Ketimpangan yang Mengakar
Pemberlakuan kembali UN menunjukkan bahwa para pengambil kebijakan pendidikan menutup mata terhadap fakta-fakta berikut:
1. Fasilitas Pendidikan
Sekolah-sekolah di kota memiliki akses ke infrastruktur memadai, seperti komputer untuk ujian berbasis daring, listrik stabil, dan akses materi pembelajaran digital. Sebaliknya, di pedesaan, banyak sekolah masih kesulitan mendapatkan listrik yang memadai, apalagi fasilitas digital.
2. Tenaga Pengajar
Guru di daerah perkotaan umumnya memiliki kualifikasi dan pelatihan yang lebih baik dibandingkan rekan mereka di pedesaan. Banyak sekolah di pelosok Indonesia bahkan masih bergantung pada guru honorer dengan bayaran yang jauh dari layak.
3. Akses Informasi
Siswa di kota memiliki akses luas terhadap informasi dan materi pembelajaran tambahan melalui internet dan bimbingan belajar. Sebaliknya, siswa di pedesaan hanya bergantung pada buku teks yang sering kali sudah usang.

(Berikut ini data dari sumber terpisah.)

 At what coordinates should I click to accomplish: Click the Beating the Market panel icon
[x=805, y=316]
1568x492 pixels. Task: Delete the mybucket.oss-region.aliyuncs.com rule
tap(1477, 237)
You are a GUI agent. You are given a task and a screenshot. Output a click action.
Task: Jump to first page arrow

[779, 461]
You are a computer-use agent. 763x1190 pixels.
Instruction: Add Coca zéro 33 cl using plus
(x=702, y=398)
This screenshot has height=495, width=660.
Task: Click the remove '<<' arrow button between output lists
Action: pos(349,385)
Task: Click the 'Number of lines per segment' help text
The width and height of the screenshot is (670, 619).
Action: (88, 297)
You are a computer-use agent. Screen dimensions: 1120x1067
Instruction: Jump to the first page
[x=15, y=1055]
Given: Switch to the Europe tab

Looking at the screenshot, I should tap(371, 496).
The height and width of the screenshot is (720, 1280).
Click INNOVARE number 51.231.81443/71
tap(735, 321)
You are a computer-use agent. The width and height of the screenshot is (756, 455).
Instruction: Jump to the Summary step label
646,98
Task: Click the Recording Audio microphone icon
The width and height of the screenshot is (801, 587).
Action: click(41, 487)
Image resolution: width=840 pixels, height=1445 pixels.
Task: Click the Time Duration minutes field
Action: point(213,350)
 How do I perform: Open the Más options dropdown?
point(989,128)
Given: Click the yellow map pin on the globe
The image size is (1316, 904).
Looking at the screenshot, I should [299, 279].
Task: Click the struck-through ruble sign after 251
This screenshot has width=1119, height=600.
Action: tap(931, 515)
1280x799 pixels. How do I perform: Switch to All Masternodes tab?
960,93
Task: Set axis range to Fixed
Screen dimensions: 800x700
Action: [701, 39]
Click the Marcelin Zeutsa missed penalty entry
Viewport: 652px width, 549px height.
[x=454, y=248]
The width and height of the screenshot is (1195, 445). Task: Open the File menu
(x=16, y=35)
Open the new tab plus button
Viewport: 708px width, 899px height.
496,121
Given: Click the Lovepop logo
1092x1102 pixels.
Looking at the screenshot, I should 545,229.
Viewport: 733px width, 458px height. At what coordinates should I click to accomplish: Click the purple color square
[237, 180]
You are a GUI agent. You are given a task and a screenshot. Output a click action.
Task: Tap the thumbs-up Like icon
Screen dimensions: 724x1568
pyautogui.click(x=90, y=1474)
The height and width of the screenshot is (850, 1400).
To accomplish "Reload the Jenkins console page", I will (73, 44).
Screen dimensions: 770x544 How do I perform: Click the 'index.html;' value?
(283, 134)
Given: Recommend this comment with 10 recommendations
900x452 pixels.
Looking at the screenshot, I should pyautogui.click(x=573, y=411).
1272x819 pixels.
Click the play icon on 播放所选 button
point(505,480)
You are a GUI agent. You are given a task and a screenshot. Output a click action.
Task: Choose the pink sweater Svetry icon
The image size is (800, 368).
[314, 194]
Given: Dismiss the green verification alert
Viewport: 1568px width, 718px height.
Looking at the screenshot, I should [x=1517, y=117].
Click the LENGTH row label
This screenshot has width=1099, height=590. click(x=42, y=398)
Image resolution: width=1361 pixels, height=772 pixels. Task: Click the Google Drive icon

Dampak pada Siswa di Daerah Tertinggal
Pemberlakuan UN hanya akan memperbesar jurang ketidaksetaraan. Siswa di pedesaan, yang sudah menghadapi berbagai keterbatasan, kini dipaksa bersaing dalam sistem yang tidak berpihak pada mereka. Hal ini berpotensi:
Menghambat Kesempatan Melanjutkan Pendidikan
Hasil UN yang rendah dapat menghalangi siswa dari pedesaan untuk masuk ke perguruan tinggi, meskipun mereka memiliki potensi akademik dan semangat belajar yang tinggi.
Menambah Beban Psikologis
Tekanan menghadapi UN sering kali memicu stres dan rasa rendah diri, terutama bagi siswa yang merasa tidak memiliki cukup dukungan atau fasilitas.
Solusi yang Seharusnya Diprioritaskan
Sebelum memberlakukan kembali UN, pemerintah seharusnya fokus pada langkah-langkah berikut:
1. Pemerataan Fasilitas Pendidikan
Pastikan semua sekolah, baik di kota maupun desa, memiliki fasilitas yang setara, termasuk akses internet, komputer, dan perpustakaan yang memadai.
2. Peningkatan Kualitas Guru
Lakukan pelatihan berkelanjutan bagi guru, terutama di daerah terpencil, untuk meningkatkan kompetensi mereka dalam mengajar.
3. Akses Beasiswa dan Program Khusus
Berikan beasiswa dan program afirmasi untuk siswa di daerah tertinggal agar mereka memiliki kesempatan yang sama untuk melanjutkan pendidikan.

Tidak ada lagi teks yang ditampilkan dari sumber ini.